- [WORK INSTRUCTIONS]: Everything except the pictures should be printed exactly as it appears in the records.

- [DATA FOR REVIEW]:
# # # #

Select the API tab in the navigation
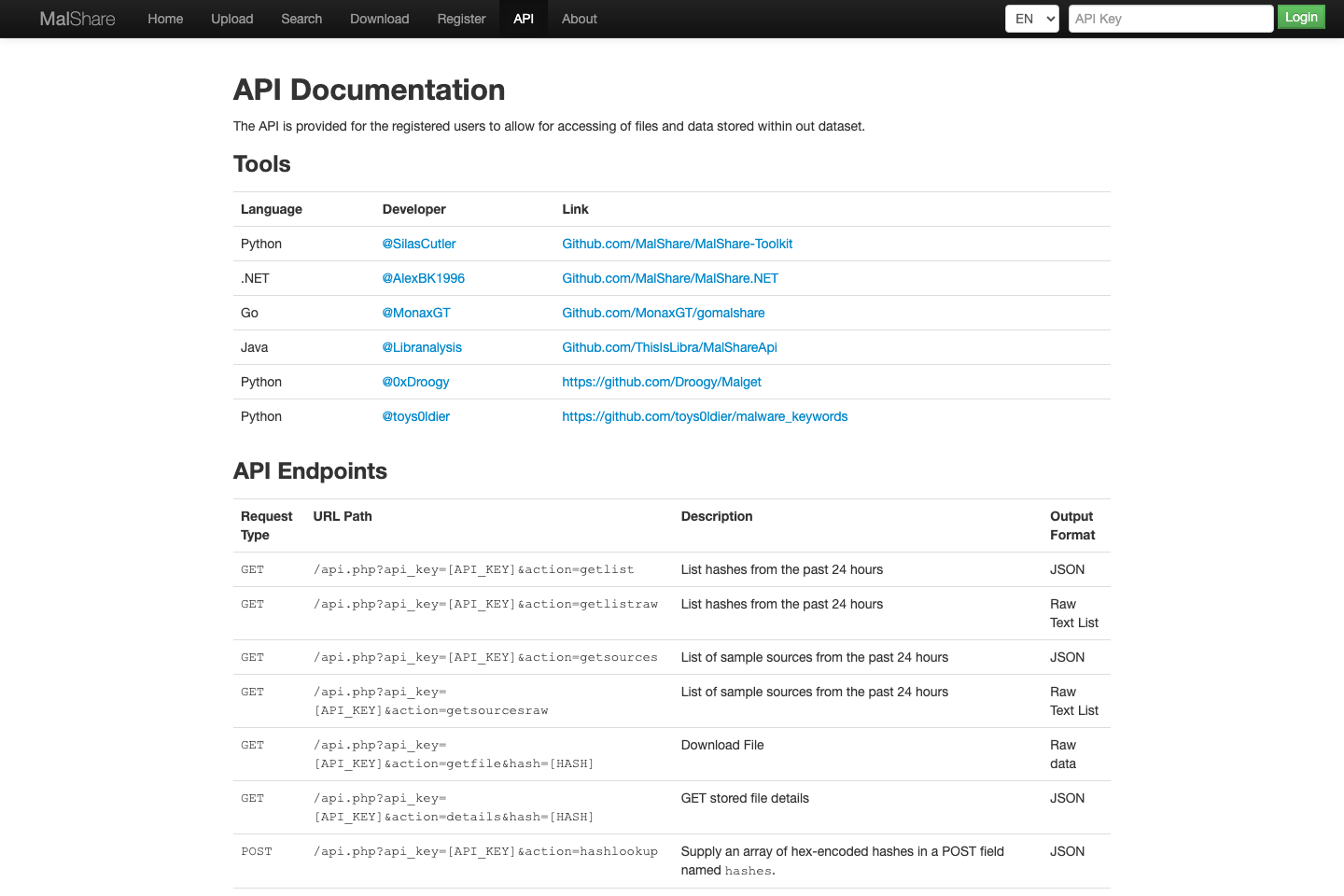Image resolution: width=1344 pixels, height=896 pixels. (524, 18)
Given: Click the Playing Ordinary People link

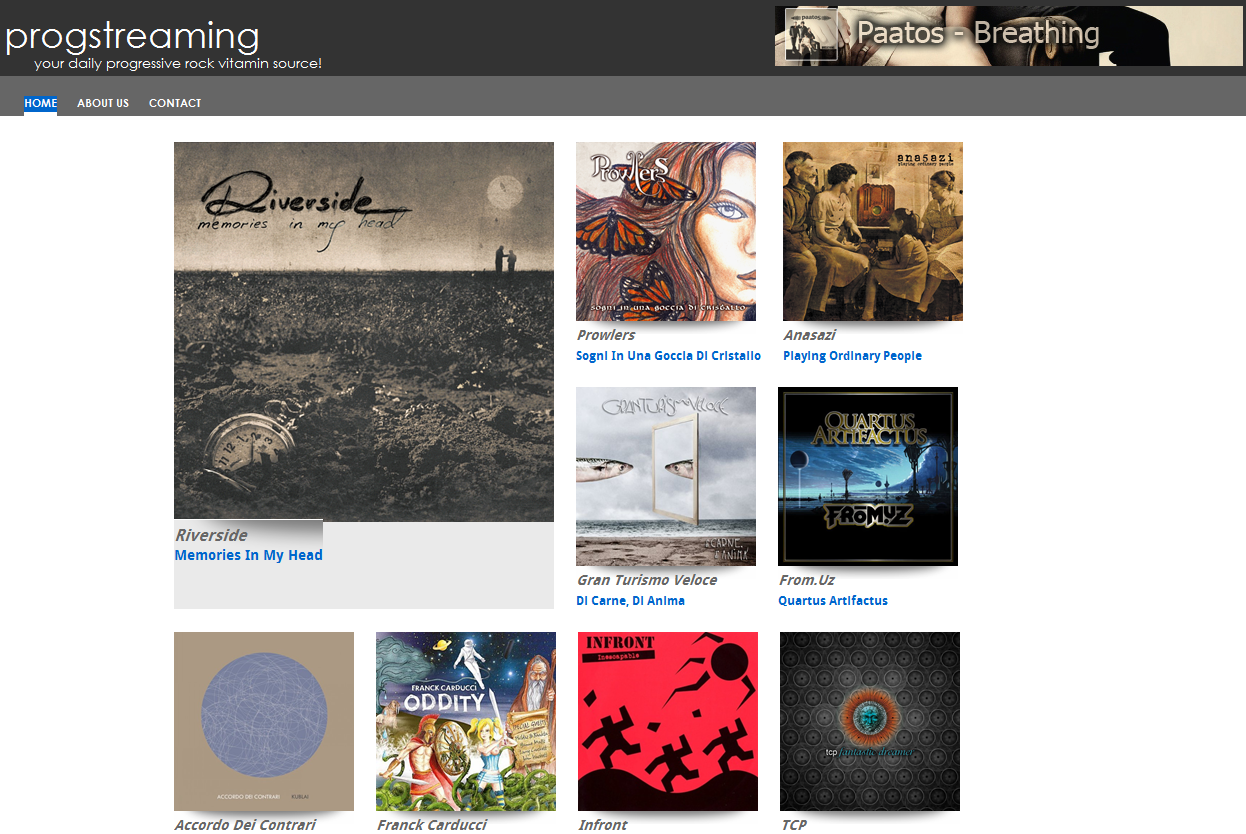Looking at the screenshot, I should 852,356.
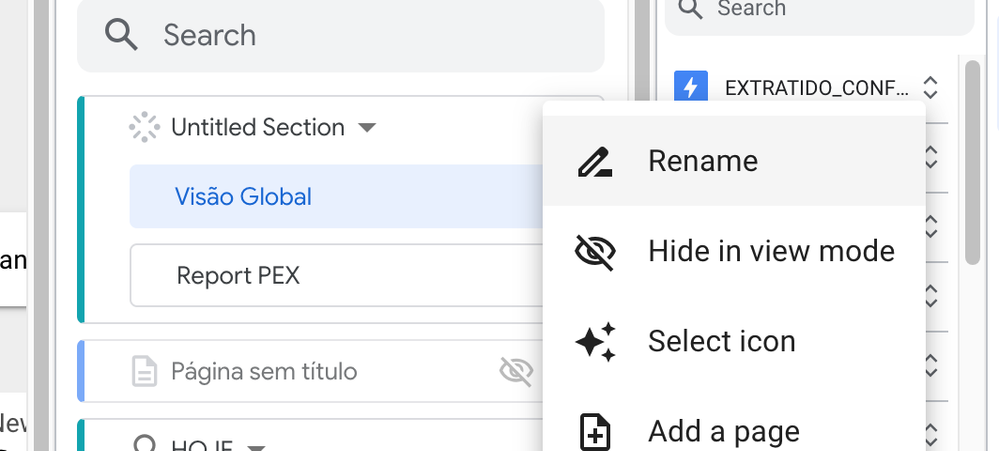Screen dimensions: 999x451
Task: Click the sparkles Select icon icon
Action: coord(596,342)
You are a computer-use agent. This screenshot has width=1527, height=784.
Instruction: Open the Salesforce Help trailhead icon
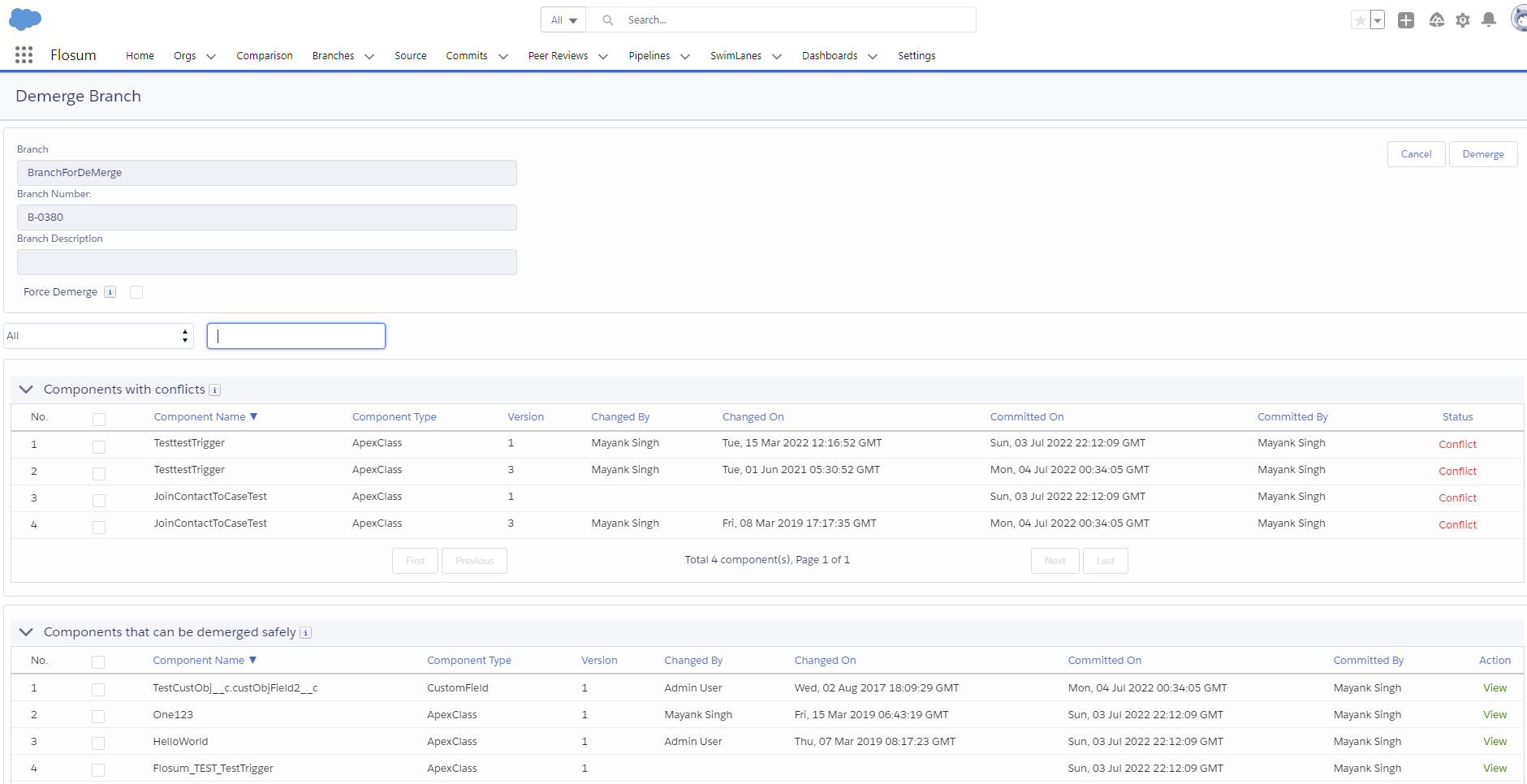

# # # #

- [OUTPUT OF THE EXERCISE]:
Select the API tab in the navigation
Image resolution: width=1344 pixels, height=896 pixels. (524, 18)
Given: Click the Playing Ordinary People link

Looking at the screenshot, I should 852,356.
Screen dimensions: 999x451
Task: Click the sparkles Select icon icon
Action: coord(596,342)
You are a computer-use agent. This screenshot has width=1527, height=784.
Instruction: Open the Salesforce Help trailhead icon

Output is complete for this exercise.